# safest heater?



## ruskent (Jun 20, 2005)

Its middle of winter so we are working under tents. I always used a torpedo heater and would run off road diesel in it. I would always leave a lot of ventilation in the tent for the fumes. My guys constantly complain about the fumes and say it makes there throats sore? Is this from the air being dry or the fumes? Does kero burn much cleaner? Would a propane heater be better?

Any advice?

Thanks

Matt


----------



## griz (Nov 26, 2009)

IMO, propane is the only way to go.


----------



## Inner10 (Mar 12, 2009)

I can't work in a tent heated by an un-vented diesel salamander, giver me a splitting headache, I don't know how masons do it.


----------



## NJ Brickie (Jan 31, 2009)

We generally use propane. It will dry you out some. But it's better than not working.


----------



## JBM (Mar 31, 2011)

I use kero with a thermostat. I just finished a chimney and the kero "store" was way out of the way so I was forced to use diesel. Wow what a sucky week I had. F that. 

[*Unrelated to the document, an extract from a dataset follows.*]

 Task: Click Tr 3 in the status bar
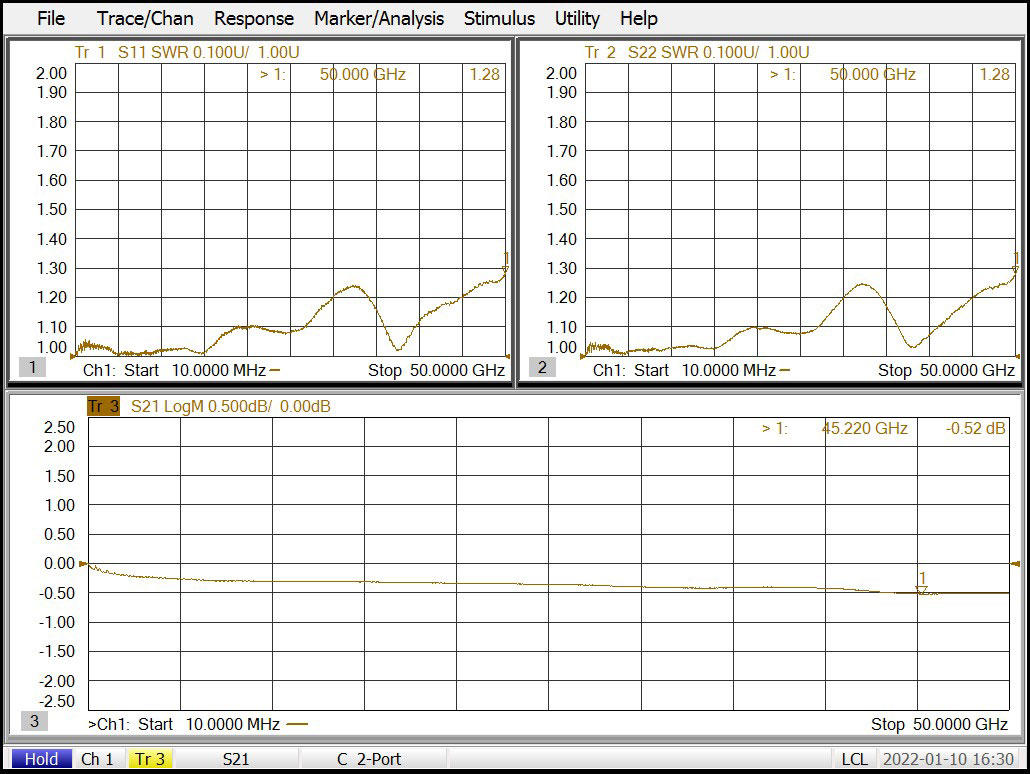(150, 759)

Kero burns much cleaner, but still leave a vent somewhere at the top.


----------



## krislemon (Jun 21, 2014)

We use propane most. Still dries me out and occasionally a small headache. Do not like diesel heaters. Natural gas heaters are probably the best burn the cleanest, and the most efficient.


----------



## aaron_a (Dec 18, 2013)

I like propane. Diesel and kerosene burn too dirty.


----------



## ruskent (Jun 20, 2005)

Do you propane guys just use propane torpedo heaters?


----------



## pappagor (Jan 29, 2008)

use a 98% furnace 150000 btu work good around here most of the winter and easy to vent. keep the next one you have removed form a job. or buy a goodman


----------



## fjn (Aug 17, 2011)

Inner10 said:


> I don't know how masons do it.




I don't and will not do it. Life is short enough without working in a gas chamber 40 hrs.a week.

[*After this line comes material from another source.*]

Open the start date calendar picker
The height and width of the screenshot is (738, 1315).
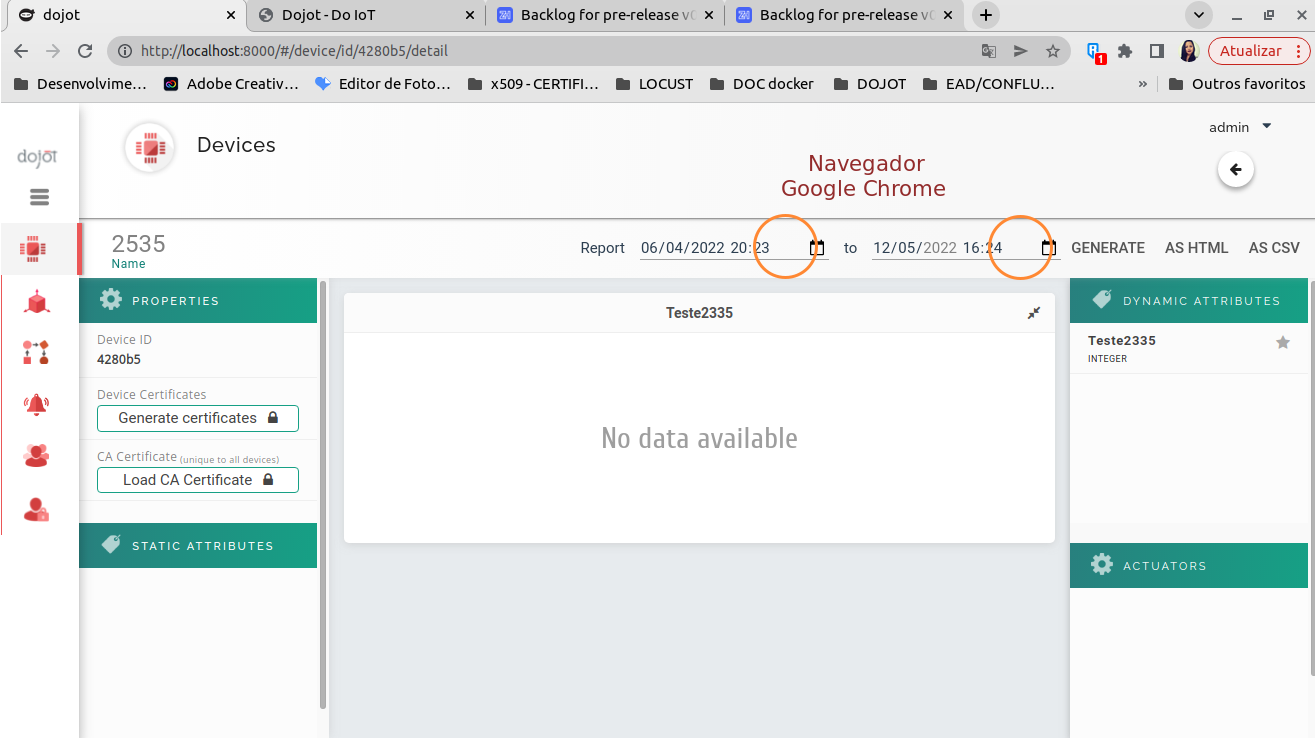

I charge enough in the summer so I can kick back in the winter.:laughing:


----------



## blacktop (Oct 28, 2012)

Space blowers burning kero is the driest cleanest heat.


Propane is a wet wet wet heat [water hose].. And a head splitter !!


----------



## blacktop (Oct 28, 2012)

fjn said:


> I charge enough in the summer so I can kick back in the winter.:laughing:


Ain't that special ! Good for you! :thumbsup:


----------



## NJ Brickie (Jan 31, 2009)

ruskent said:


> Do you propane guys just use propane torpedo heaters?

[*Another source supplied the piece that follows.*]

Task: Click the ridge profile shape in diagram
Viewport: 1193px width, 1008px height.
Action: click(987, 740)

I like the mushrooms the best.


----------



## Morning Wood (Jan 12, 2008)

*Safest Heater?*

Propane, kerosene, diesel- it is all bad for you and will not do you any good.


----------



## Captainsls (Nov 8, 2007)

Matt, I use diesel in a torpedo as well when on the ground. I place the heater outside the tent and it blasts threw to the other open end of the tent. My current tent is 25'x12' and its like July in there. 

Ive not been bothered by fumes but Im equally curious if kero is a better option.


----------



## JBM (Mar 31, 2011)

Kero is much better .


----------



## CJKarl (Nov 21, 2006)

Don't like propane. We can hardly talk by the end of the day.
My multi fuel heater used to burn #1 very cleanly. That heater crapped out after about 6 years. My new one must use kero. It's clean, but twice the price.


----------



## Captainsls (Nov 8, 2007)

Doesn't the off road diesel have a ton more sulfur in it?


----------



## CJKarl (Nov 21, 2006)

Diesel is now ultra low sulfur. ....but that burning in your throat from diesel heaters is sulfuric acid.


----------



## Golden view (Feb 16, 2012)

You can get vented heaters but they are way more expensive. No fumes.


----------